Jehanabad, disconcertingly, was not the first such display of Maoist power. In February last year, Maoists had carried out a similar operation at Koraput in Orissa, where hundreds of armed insurgents attacked the police station, treasury, banks, jail and the collectorate and then retreated. This year, in June, the Maoists once again attacked several targets simultaneously at Madhuban on the Bihar-Nepal border.

In November itself, barely a few days before Jehanabad, they struck at Giridih and looted the armoury at the homeguards training school. At all these places, they are said to have conducted operations with clockwork precision, used sophisticated communication equipment like walkie-talkies, cell phones and the wireless, vehicles and, of course, awesome firepower that included the use of assault rifles.

What is more worrying is that Maoists seem to have infiltrated the police and the government and built up a communication system that the latter are unable to crack. Even when telephones are tapped and information received that a senior Maoist leader would arrive on a particular day at a particular station, police are never sure if he would travel on the same day or a week thereafter; or whether the leader would get down four stations after the specified point or before. The codes get increasingly sophisticated and complicated and is continually changed to throw the police off-track. Policemen following Maoists are also frustrated by the almost complete lack of cooperation from people in the countryside. A majority of them live in the fear of Maoists or are secretly pleased that the brutal police force have finally met their match.

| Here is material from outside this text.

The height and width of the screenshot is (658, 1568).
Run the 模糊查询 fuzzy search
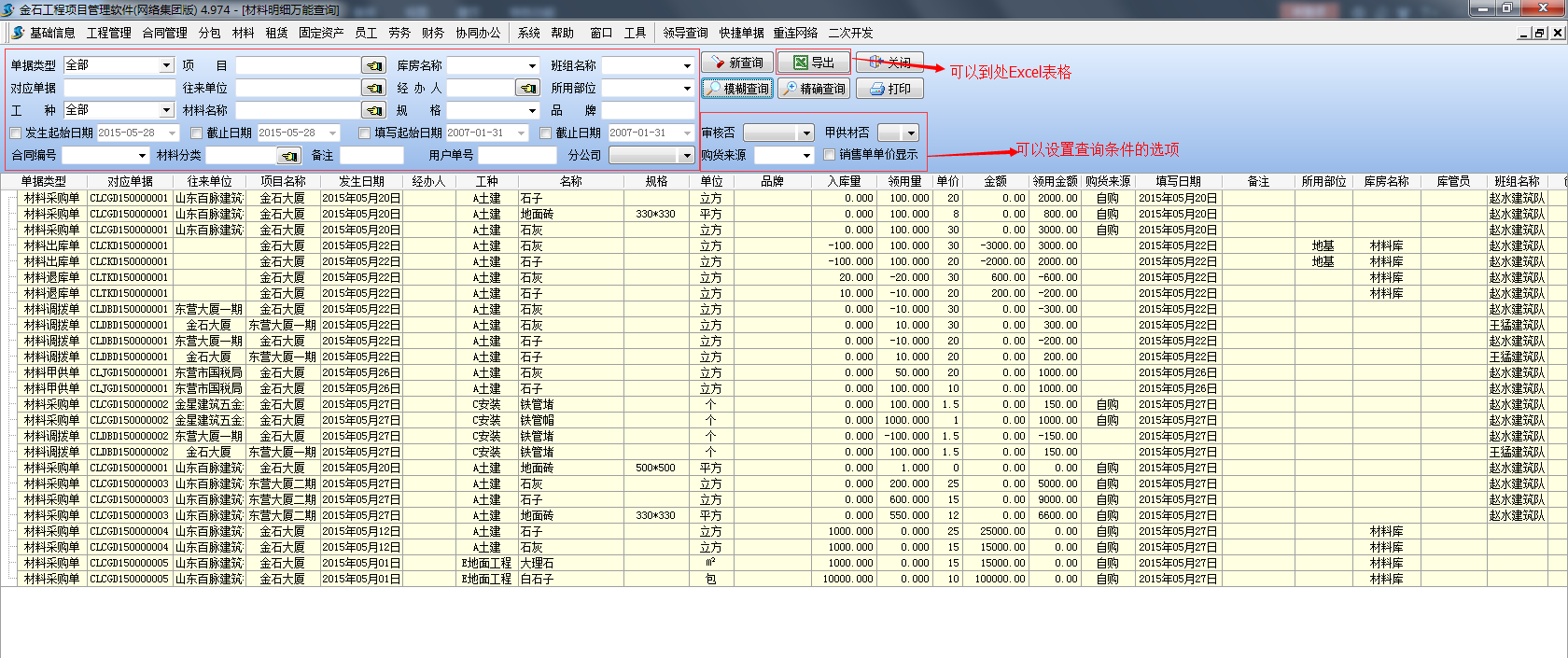coord(737,89)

The Maoists, say the sleuths, have learnt to use 'external' hard discs on their computer so that even the occasional recovery of computers used by Maoists provide them no information at all. Chance recovery of cell phones too reveal little because the names and addresses are usually fake and the mobile sets are discarded at regular intervals at both ends. The wireless and the walkie-talkies are used for a short period of time and only during 'operations'. The rest of the time, these devices remain 'dead', thus frustrating efforts to track the frequencies used. Mobility, familiarity with the terrain and flexibility are the advantages that the Maoists seem to enjoy. They can walk through the difficult terrain at night while policemen wait for vehicles and the daybreak. The Maoists seem to be learning new techniques and adapting to new situations all the time while policemen sit chewing their nails.

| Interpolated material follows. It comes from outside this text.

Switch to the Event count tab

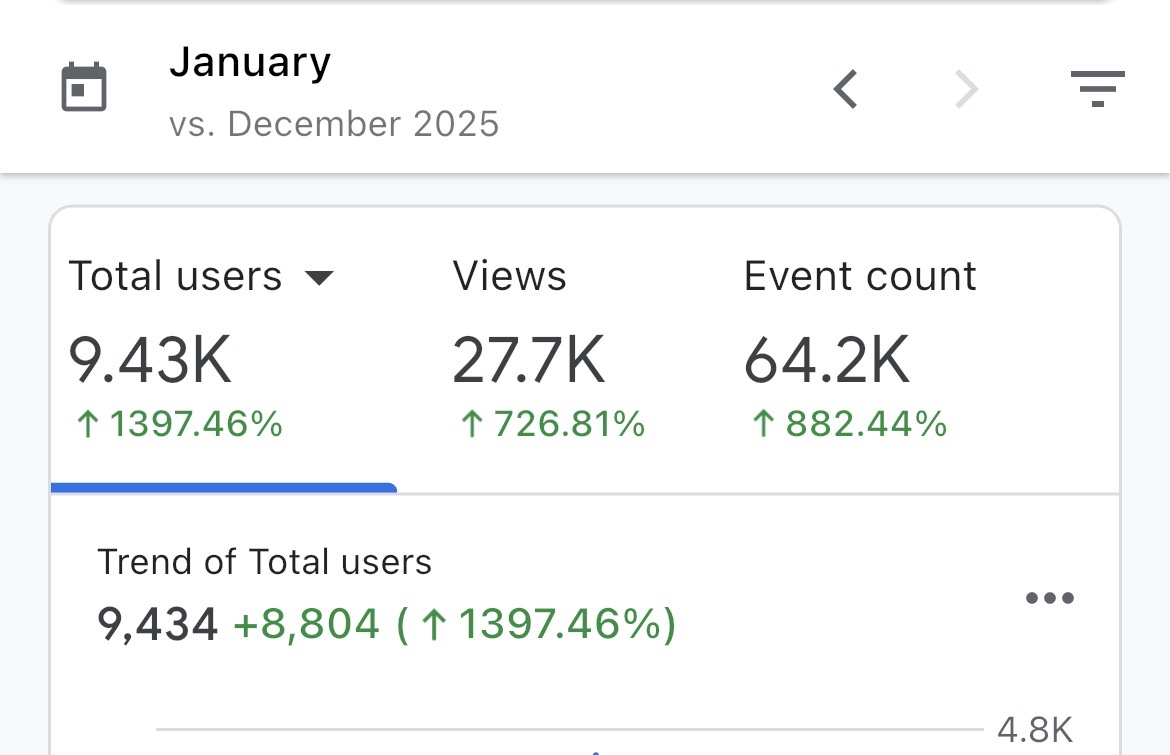860,276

The situation has got more complicated by the fact that many people within the government are sympathetic towards the Maoist struggle against oppression. A large number of professionals and intellectuals are convinced that the rebels are idealists fired by revolutionary zeal and that they have sacrificed a more secure life for a better tomorrow. There are also the hardliners who compare the Maoists with the mafia and advocate a heavy-handed approach towards them. It is this confusion that the Maoists have taken full advantage of to pose a serious challenge to the government. But the state continues to underplay the threat and appears clueless. Unless it works out a coherent response, incidents like Jehanabad will get repeated elsewhere.